Administrators denounced the ban over the weekend, with University President Lee Bollinger and Barnard President Debora Spar calling the ban dangerous and opposed to the University's core values. Associate Provost and Director of the International Students and Scholars Office David Austell also sent an email to University affiliates Friday night urging students from the countries listed not to travel internationally at this time.
Students at the protest held up signs with phrases that read, among others, "No Ban No Wall," "Refugees Are Welcome," and "Resist." In unison, they chanted, "New York City is for all. No ban, no wall," "Refugees are welcome here. Say it loud, say it clear," and "No hate, no fear. Immigrants are welcome here."
Individual students also spoke during the event. Riham Alkousaa, a student in the Journalism School, claimed to be directly affected by Trump's new order. She came from Syria two years ago, and lived as a refugee for two years.
"I don't feel safe now. I'm not sure if I can stay. I didn't believe this could happen," Alkousaa said.
Representatives of the Graduate Workers of Columbia-United Auto Workers who organized the protest addressed Bollinger and the administration directly. They demanded that the University supply free housing over the summer for those who wouldn't be able to travel, provide free legal support for those who needed it, and ensure that the affected students would not suffer any financial or academic penalties as a result of the executive order.
In addition, several representatives from various organizations, such as the Arab Students Association, the Columbia Iranian Students Association, the Undocumented Student Initiative, and the Muslim Students Association, voiced their concerns and solidarity.
"We are here to stand with our Muslim siblings, extend a warm hand to you all in this all-too-often cold country, and tell you that you matter," Jessica Bennett, GS '17, said on behalf of the Undocumented Student Initiative.
Faculty including Brinkley Messick, professor at the Middle East Institute, and Tim Mitchell, chair of the department of Middle Eastern, South Asian, and African Studies, also spoke.
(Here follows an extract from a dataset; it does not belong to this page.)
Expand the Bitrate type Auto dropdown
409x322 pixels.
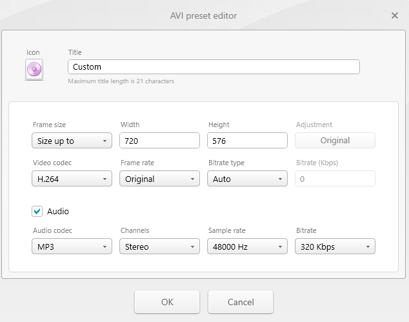247,179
"I will ask that the list of demands you heard earlier be supported by the chairs of every department," Mitchell said. "It is extremely important [to know], as others have said, that simply protesting, simply speaking out against, is not going to be enough."
Directly after the protest, a group of students left for Columbus Circle to take part in a march downtown alongside groups from five other New York colleges.